3

If I have a table with the following structure and data:

id | user_id | created_at
-------------------------
 1 |       7 |    0091942
 2 |       3 |    0000014
 3 |       6 |    0000890
 4 |       6 |    0029249
 5 |       7 |    0000049
 6 |       3 |    0005440
 7 |       9 |    0010108

What query would I use to get the following results (explanation to follow):

id | user_id | created_at
-------------------------
 1 |       7 |    0091942
 6 |       3 |    0005440
 4 |       6 |    0029249
 7 |       9 |    0010108

As you can see:

  • Only one row per user_id is returned.
  • The row with the highest created_at is the one returned.

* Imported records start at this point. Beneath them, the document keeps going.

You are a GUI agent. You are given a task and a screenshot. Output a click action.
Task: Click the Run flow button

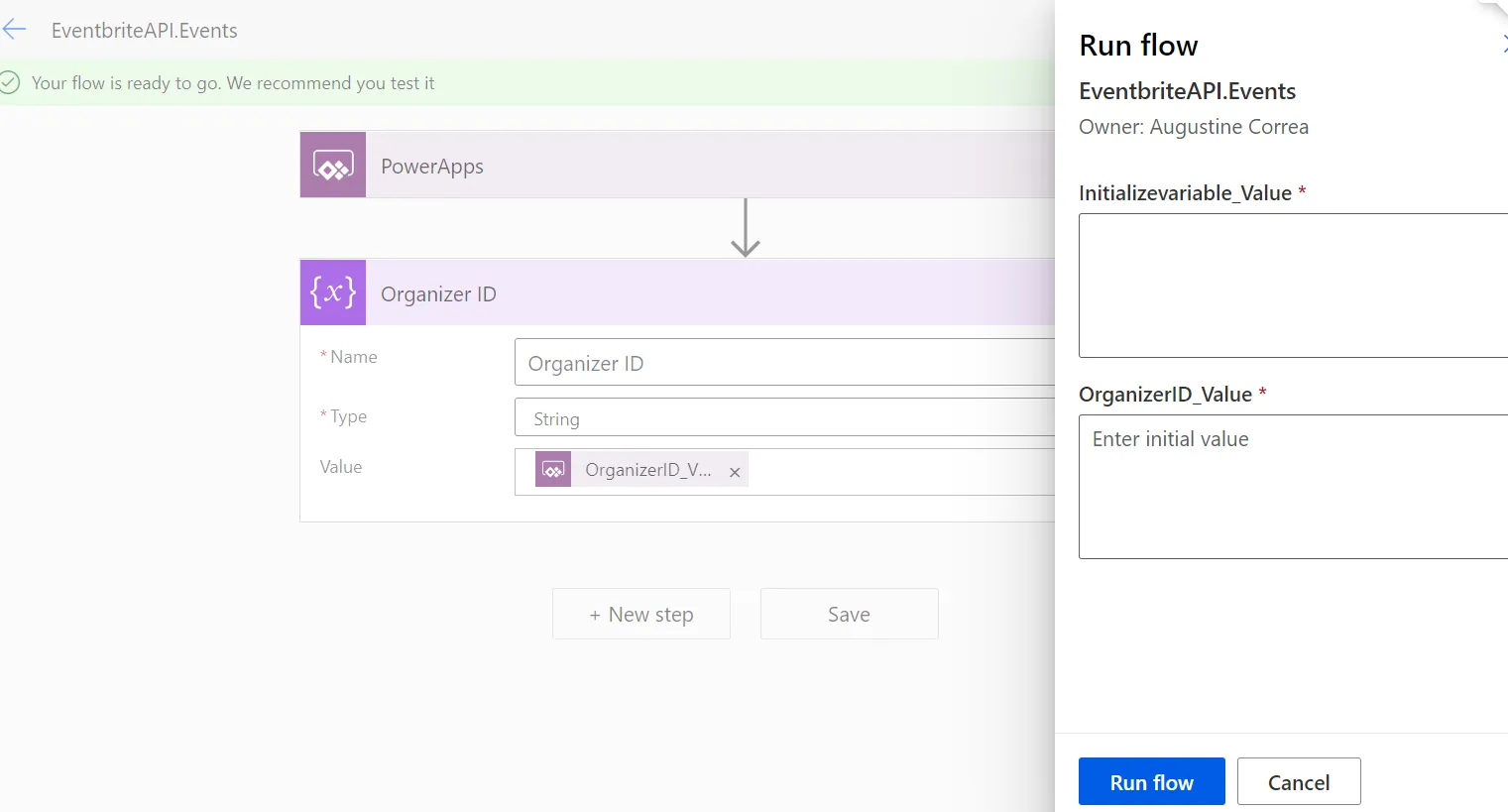[x=1151, y=782]
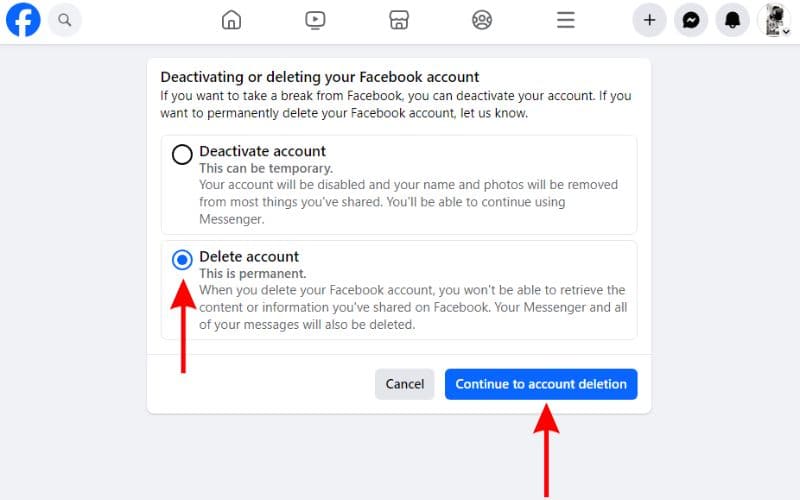Image resolution: width=800 pixels, height=500 pixels.
Task: Open the Groups icon
Action: tap(482, 20)
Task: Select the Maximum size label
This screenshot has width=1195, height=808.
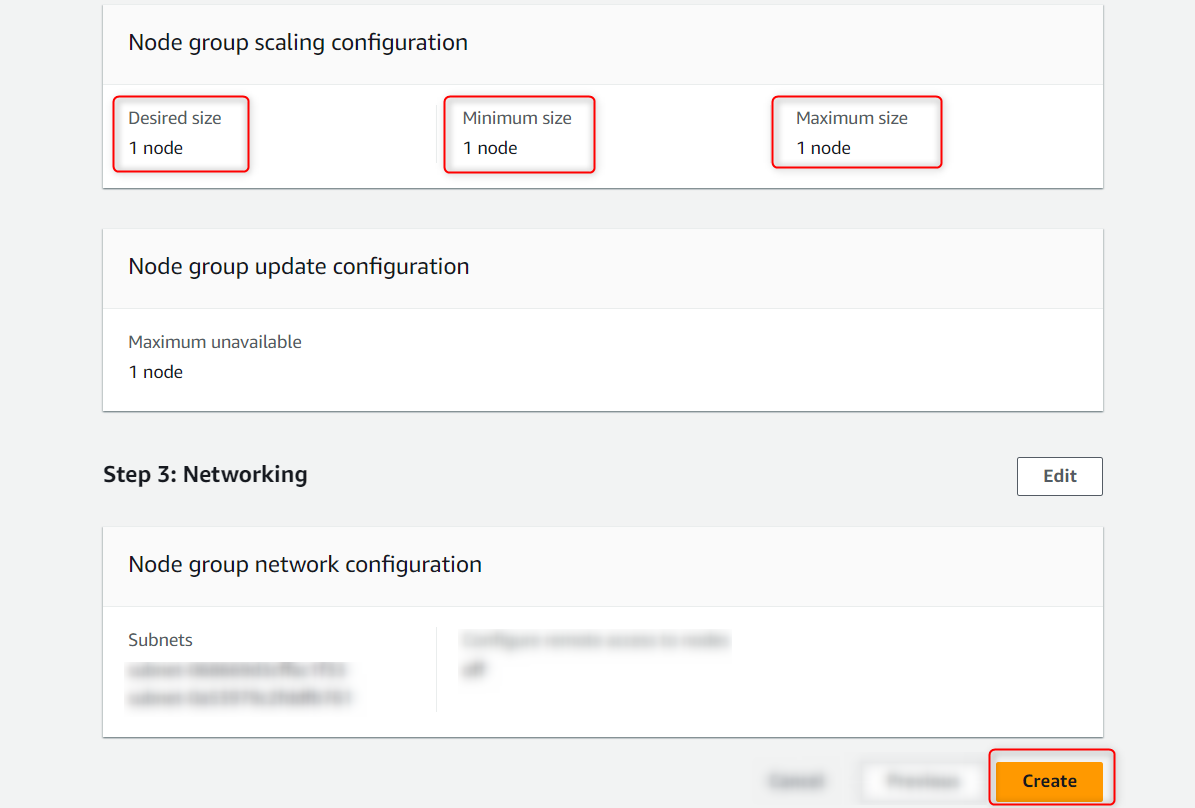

Is there a way to accomplish this without using subqueries? Is there a name in relational algebra parlance that this procedure goes by?

Alexander Trauzzi
  • 7,277
  • 13
  • 68
  • 112
  • In SQL Server you can use the ranking function `row_number()`, but there doesn't seem to be an equivalent in MySql: http://stackoverflow.com/questions/1895110/row-number-in-mysql – Blorgbeard Jun 11 '13 at 00:49
  • Please feel free to post the subquery-based solution if you'd like so I can flag it correct. – Alexander Trauzzi Jun 11 '13 at 00:53
  • you should change created_at column into datetime so you can fetch teh latest date i think. – Jhonathan H. Jun 11 '13 at 00:57

2 Answers2

6

The query is known as a groupwise maximum, which (in MySQL, at least) can be implemented with a subquery. For example:

SELECT my_table.* FROM my_table NATURAL JOIN (
  SELECT   user_id, MAX(created_at) created_at
  FROM     my_table
  GROUP BY user_id
) t

See it on sqlfiddle.

eggyal
  • 122,705
  • 18
  • 212
  • 237
2

You can just get the max and group by the user_id:

select id,user_id,max(created_at)
from supportContacts
group by user_id
order by id;

Here is what it outputs:

ID  USER_ID MAX(CREATED_AT)
1   7   91942
2   3   5440
3   6   29249
7   9   10108

See the working demo here

Note that the example on the fiddle uses the created_at field as int, just use your format it should make no difference.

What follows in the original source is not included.